Supplied material Start Marker

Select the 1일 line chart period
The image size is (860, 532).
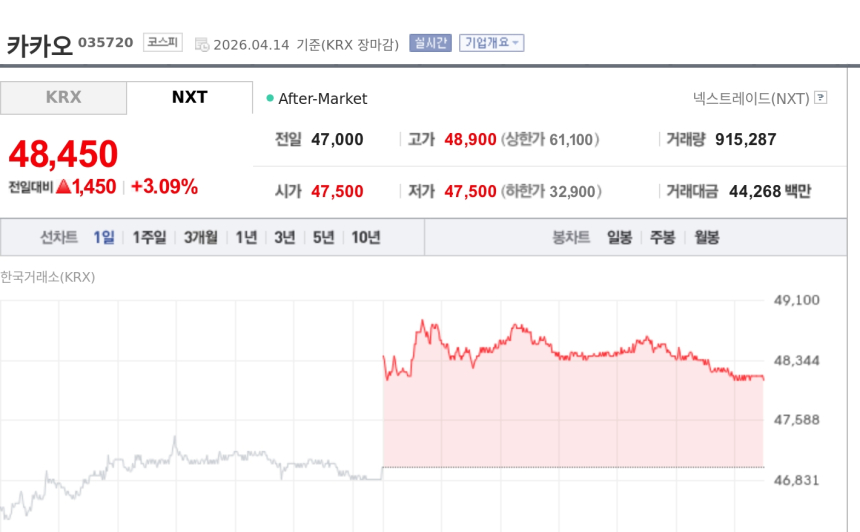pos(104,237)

Supplied material End Marker
Supplied material Start Marker

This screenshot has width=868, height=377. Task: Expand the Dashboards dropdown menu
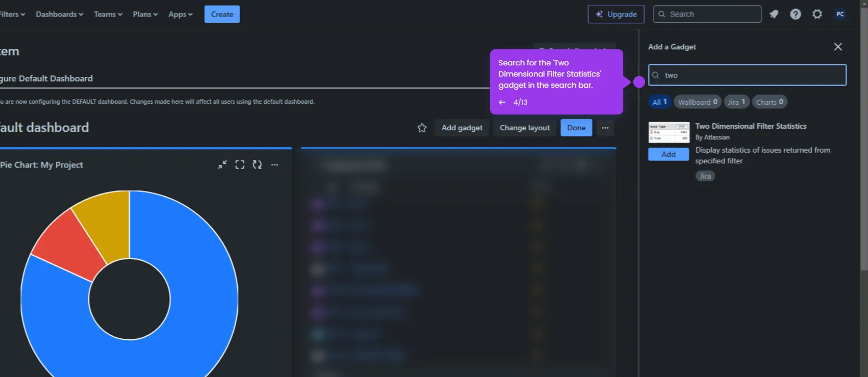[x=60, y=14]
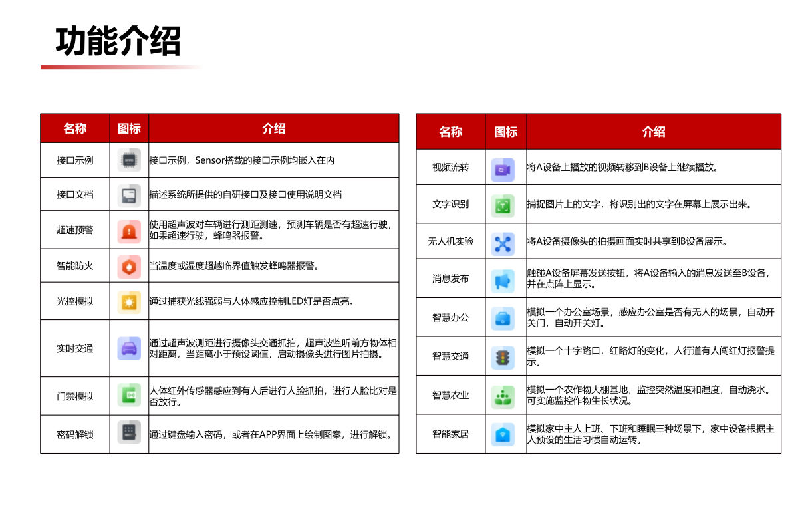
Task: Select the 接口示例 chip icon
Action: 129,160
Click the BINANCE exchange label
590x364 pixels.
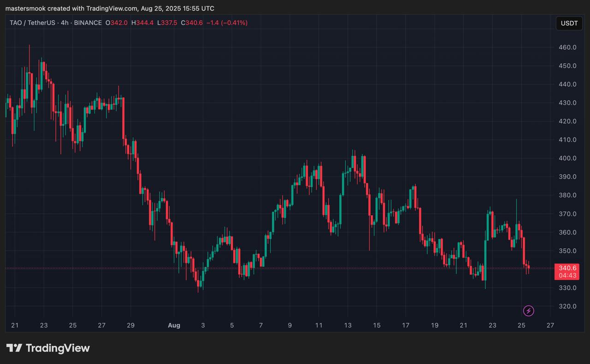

Supplied material End Marker
Supplied material Start Marker

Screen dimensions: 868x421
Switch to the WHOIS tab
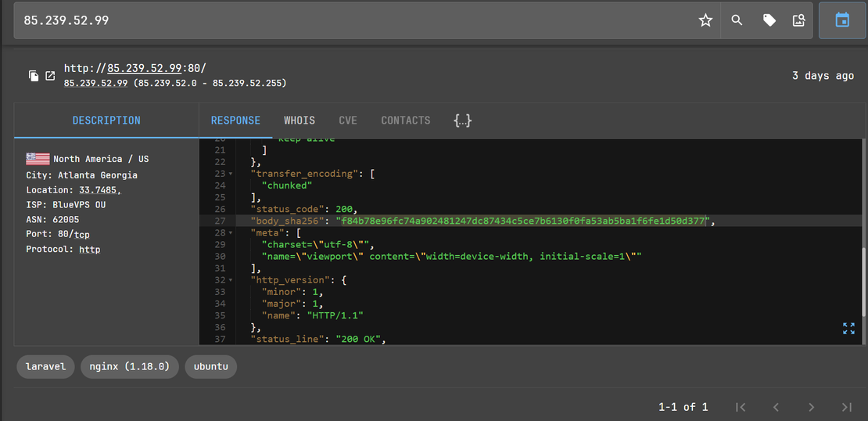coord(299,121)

Supplied material End Marker

Please write out, exactly as they appear above, only the lines in the stretch from the line with "Click the BINANCE exchange label" through the line with "590x364 pixels.".

Click the BINANCE exchange label
590x364 pixels.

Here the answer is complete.